さらに「創投ビル」、すなわちベンチャーキャピタルビルが立地し、その周りには多数のベンチャー企業や、ベンチャー関連のサービス業が入居する。つまり、このエリアにはベンチャー企業に加え、デジタルエコノミーの領域でスーパーアプリを提供するBAT、ベンチャー企業を発見して投資するベンチャーキャピタル、関連サービスを提供する業者が集結しているのである。
このエリアにはプレゼンテーションができるカフェも多くあり、ベンチャー企業によるプレゼンテーション大会や、投資家とのマッチングイベントなどが頻繁に開催される。中国のニューエコノミーのエコシステムを体現している場所の一つと言えるだろう。
深圳湾ソフトウェア産業基地。正面奥の2つのタワーが連絡通路でつながれた建物が、テンセント新本社ビル(伊藤写す)
こうした中国のベンチャーエコノミーのエコシステムは、決して中国国内に閉ざされたものではない。現地のメイカースペース(モノづくりのための設備が整った会費制のスペース)やコワーキングスペース(短期間かつ個人でも利用可能なオフィススペース)で開催されるイベントに行ってみるとそのことがよくわかる。例えば筆者が参加したイベントを紹介しよう。2017年5月25日に柴火創客空間(Chaihuo Maker Space)/Xfactoryでは“Meet Kickstarter and bring your project to life”というイベントが開催された。

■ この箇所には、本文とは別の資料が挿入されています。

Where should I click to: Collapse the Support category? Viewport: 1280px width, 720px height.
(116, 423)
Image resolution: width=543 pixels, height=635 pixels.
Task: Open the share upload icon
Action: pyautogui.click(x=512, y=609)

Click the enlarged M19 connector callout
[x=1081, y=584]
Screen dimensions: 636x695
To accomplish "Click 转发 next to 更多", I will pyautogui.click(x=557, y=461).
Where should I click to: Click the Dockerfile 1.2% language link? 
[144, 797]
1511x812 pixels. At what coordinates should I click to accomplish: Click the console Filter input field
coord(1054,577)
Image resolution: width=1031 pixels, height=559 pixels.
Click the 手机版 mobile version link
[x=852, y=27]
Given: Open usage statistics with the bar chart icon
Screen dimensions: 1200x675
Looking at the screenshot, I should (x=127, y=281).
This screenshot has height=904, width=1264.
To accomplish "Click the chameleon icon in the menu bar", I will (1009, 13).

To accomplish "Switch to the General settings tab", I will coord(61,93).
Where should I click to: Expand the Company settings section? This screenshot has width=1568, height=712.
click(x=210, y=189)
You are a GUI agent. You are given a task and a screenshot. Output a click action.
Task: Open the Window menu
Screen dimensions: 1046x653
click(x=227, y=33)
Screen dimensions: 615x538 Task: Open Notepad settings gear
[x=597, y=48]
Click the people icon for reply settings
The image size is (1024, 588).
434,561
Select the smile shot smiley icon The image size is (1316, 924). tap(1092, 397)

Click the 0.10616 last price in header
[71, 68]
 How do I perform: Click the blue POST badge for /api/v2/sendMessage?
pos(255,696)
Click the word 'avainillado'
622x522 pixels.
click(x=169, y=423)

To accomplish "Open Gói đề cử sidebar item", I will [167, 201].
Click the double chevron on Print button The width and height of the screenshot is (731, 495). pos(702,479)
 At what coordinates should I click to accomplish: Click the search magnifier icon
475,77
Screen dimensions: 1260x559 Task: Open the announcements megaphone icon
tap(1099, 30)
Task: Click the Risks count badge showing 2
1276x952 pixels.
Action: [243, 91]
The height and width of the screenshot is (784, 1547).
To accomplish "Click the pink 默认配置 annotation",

米国のクラウドファンディング世界最大手Kickstarter社からJulio Terra氏(Director of Design and Technology)が登壇し、クラウドファンディングに成功するためにどのような準備が必要か、キャンペーン開始後に求められるメディア対応のノウハウまで含めて、詳細に解説した。こうしたメイカースペースやコワーキングスペースは、グローバルなスタートアップコミュニティのキーパーソンと、現地の企業家たちの接点となっているのである。